Exercise goal: Go through the entries below and return every line that contains "agent".

++++

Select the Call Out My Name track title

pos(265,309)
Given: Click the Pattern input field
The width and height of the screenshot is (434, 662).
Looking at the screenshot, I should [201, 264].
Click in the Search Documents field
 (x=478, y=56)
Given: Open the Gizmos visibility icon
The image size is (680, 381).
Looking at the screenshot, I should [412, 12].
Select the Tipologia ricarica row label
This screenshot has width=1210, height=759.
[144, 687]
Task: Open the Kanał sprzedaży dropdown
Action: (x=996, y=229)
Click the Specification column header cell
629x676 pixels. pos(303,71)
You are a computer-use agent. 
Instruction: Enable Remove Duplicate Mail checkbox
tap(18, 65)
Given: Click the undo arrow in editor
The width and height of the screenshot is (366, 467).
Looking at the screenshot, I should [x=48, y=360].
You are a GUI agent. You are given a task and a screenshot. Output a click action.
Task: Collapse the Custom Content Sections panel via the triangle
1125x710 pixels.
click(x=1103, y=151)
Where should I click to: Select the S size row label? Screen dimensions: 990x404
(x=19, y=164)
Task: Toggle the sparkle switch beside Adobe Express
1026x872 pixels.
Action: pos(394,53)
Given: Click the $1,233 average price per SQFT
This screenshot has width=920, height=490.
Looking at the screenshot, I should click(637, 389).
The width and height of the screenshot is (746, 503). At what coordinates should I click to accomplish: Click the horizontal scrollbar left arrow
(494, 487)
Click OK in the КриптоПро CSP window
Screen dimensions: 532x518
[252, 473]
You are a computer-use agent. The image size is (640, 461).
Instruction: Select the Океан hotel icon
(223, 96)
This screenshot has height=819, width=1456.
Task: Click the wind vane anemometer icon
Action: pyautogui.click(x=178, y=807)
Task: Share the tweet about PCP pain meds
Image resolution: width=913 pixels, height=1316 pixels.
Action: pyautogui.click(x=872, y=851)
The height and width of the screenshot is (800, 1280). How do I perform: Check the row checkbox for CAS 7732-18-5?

++++

Exercise solution:
You are a computer-use agent. 
You are a GUI agent. You are given a task and a screenshot. Output a click action.
You are a computer-use agent. The image size is (640, 461).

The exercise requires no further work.